*GIVEN DATA*.
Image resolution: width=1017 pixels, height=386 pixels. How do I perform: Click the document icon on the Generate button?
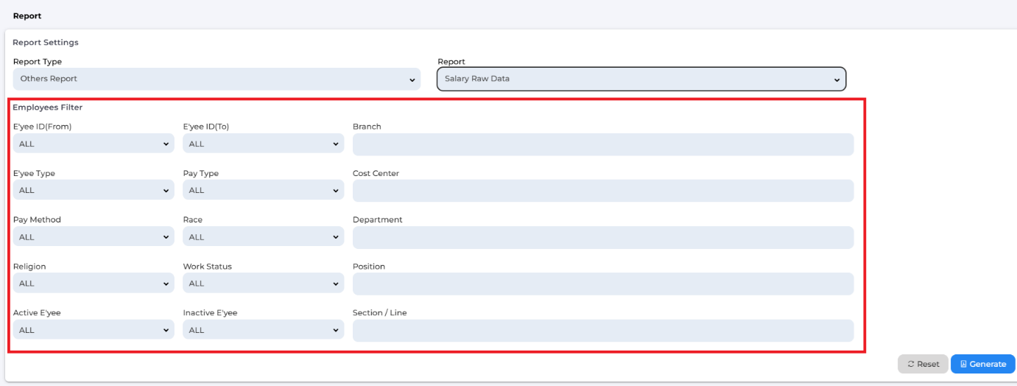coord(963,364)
--
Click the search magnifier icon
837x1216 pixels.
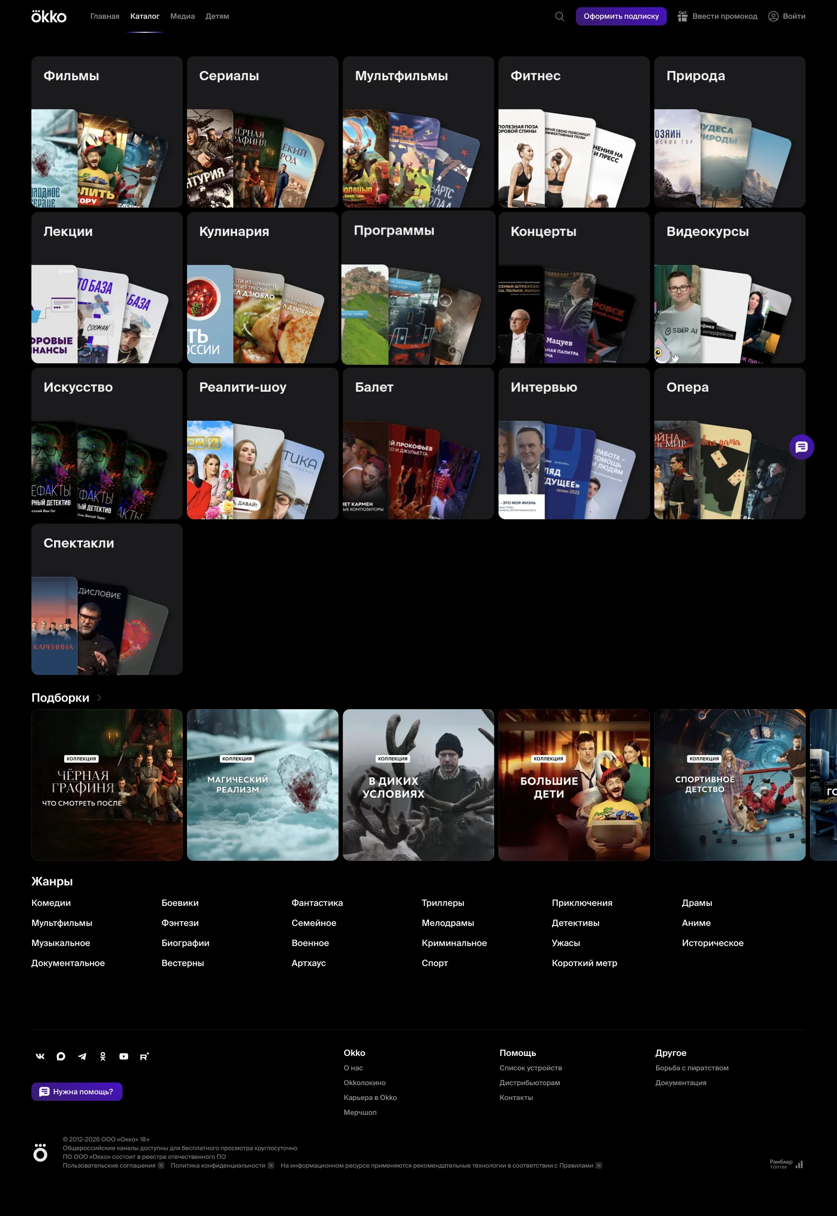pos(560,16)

*THE PROBLEM*. Set down the data exactly, everything from the line containing "Click the search magnifier icon" down to the line containing "pos(560,16)", both lines included, and omit the pictures.

*RESULT BELOW*.
Click the search magnifier icon
837x1216 pixels.
pos(560,16)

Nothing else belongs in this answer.